Todas essas estimativas, porém, vêm cercadas de dúvidas. Nem mesmo o Ministério de Minas e Energia sabe dizer de onde o time de Guedes tirou tais projeções. De acordo com o economista Adriano Pires, do Centro Brasileiro de Infraestrutura (CBIE), o barateamento será de 2% a 5% por ano ao longo de uma década — uma queda muito mais gradual do que a apresentada pela equipe econômica. O barulho feito pelo governo também trouxe apreensão — fez lembrar os problemas que a ex-presidente Dilma Rousseff causou ao setor elétrico quando, em 2012, forçou as distribuidoras a aceitar novas regras para renovar concessões e cortar 20% do valor da conta de luz. “Dizer que vai reduzir o preço em porcentuais tão altos é uma estratégia equivocada. Pode até reduzir, contudo essas mudanças não são repentinas”, analisa Pires.
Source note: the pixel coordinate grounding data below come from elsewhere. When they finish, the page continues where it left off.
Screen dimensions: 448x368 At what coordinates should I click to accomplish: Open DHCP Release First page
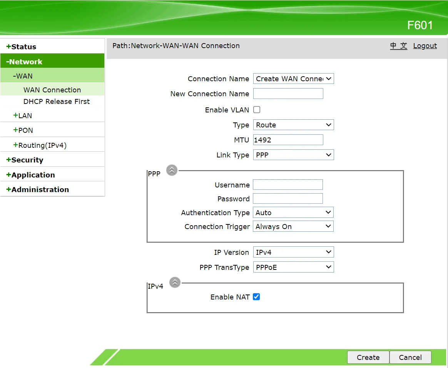56,102
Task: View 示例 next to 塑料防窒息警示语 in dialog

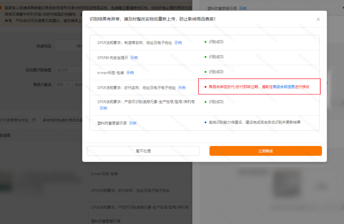Action: [133, 123]
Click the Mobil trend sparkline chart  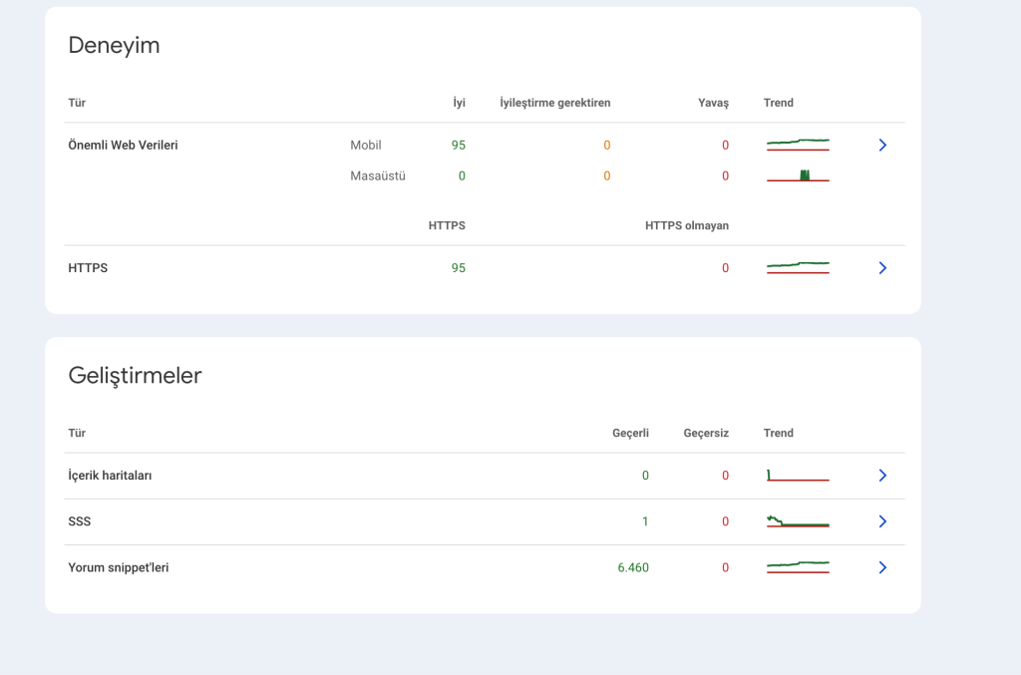click(x=798, y=146)

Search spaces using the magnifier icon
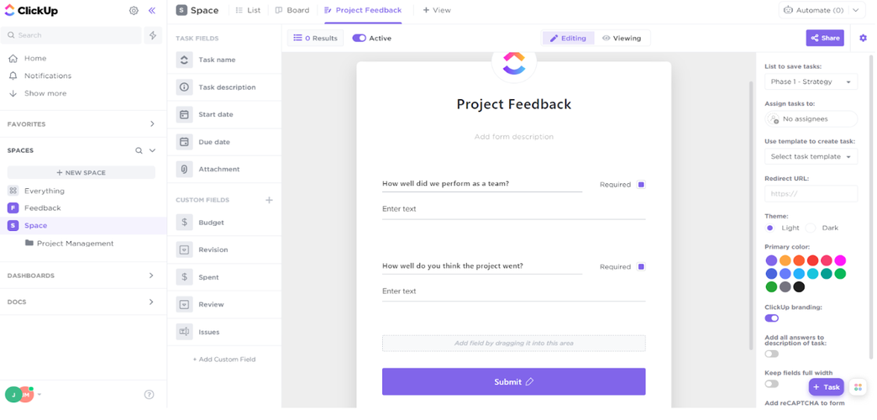click(139, 150)
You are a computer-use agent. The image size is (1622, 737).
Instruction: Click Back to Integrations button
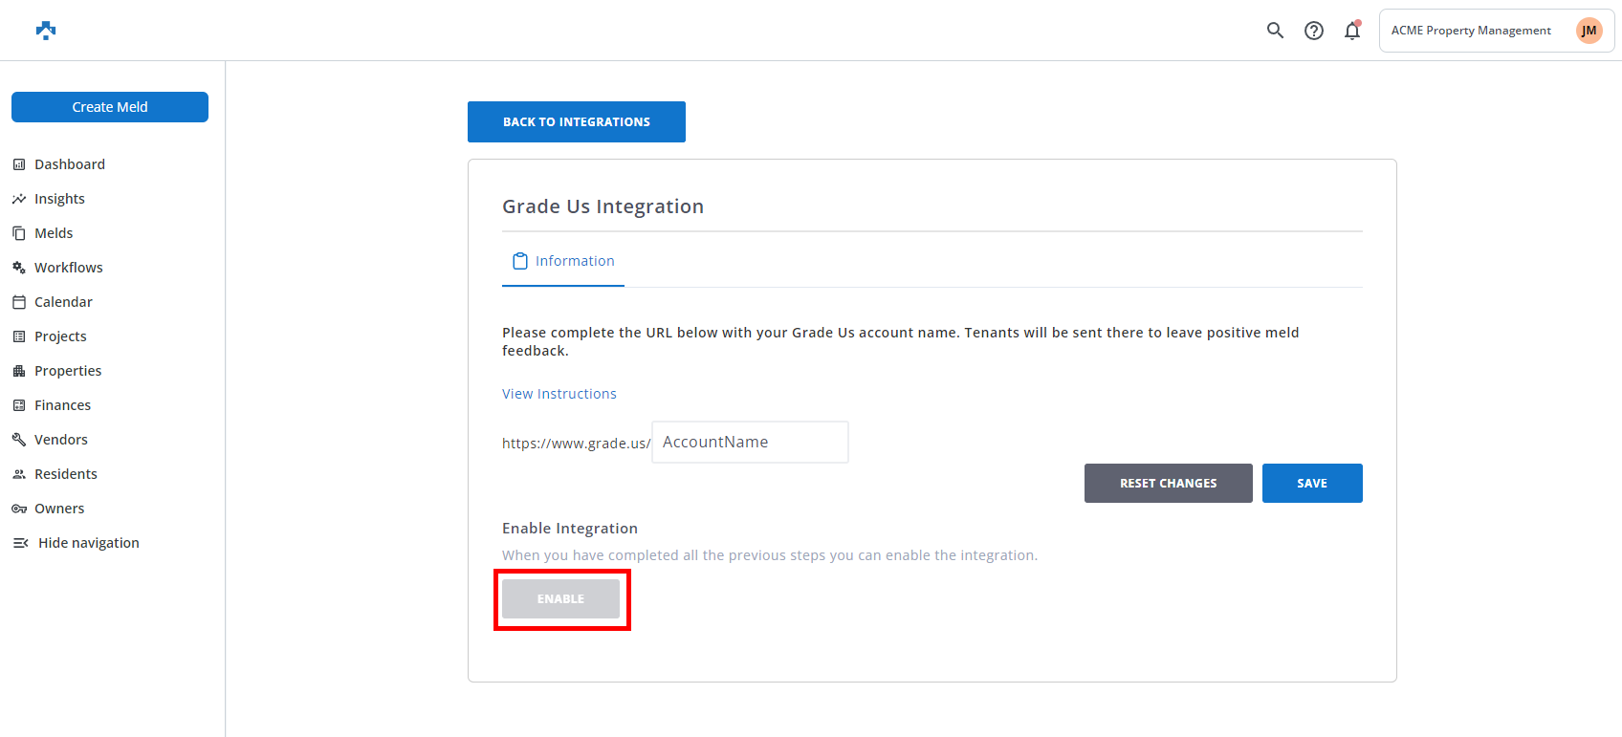point(576,122)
Uma vez que o plano ainda não foi divulgado em sua inteireza, as concessionárias temem que contratos possam ser quebrados para que a alardeada queda rápida de preços aconteça. E justo Sergipe, o estado dos novos supercampos do combustível, iniciou uma briga com a distribuidora Sergas. O governo e a agência reguladora local, Agrese, isentaram a companhia de eletricidade estadual, a Celse, de pagar pelo uso dos gasodutos da Sergas, pois a empresa elétrica importa o gás e só usa a distribuição da concessionária para levá-lo até a termelétrica Porto de Sergipe I. A Sergas, que tem o próprio estado, a Petrobras e a japonesa Mitsui como sócios, contestou a mudança na Justiça. O imbróglio está sendo visto como o prenúncio do que pode acontecer no resto do Brasil. “Gera preocupação quando se fala em redução ou em quebra de monopólio. Temos trauma”, diz Gustavo De Marchi, consultor jurídico da associação das concessionárias, a Abegás. O trauma é compreensível; basta pensar no episódio do setor elétrico. Entretanto, concorrência e gás barato podem, sim, virar sinônimos — e essa é uma notícia animadora.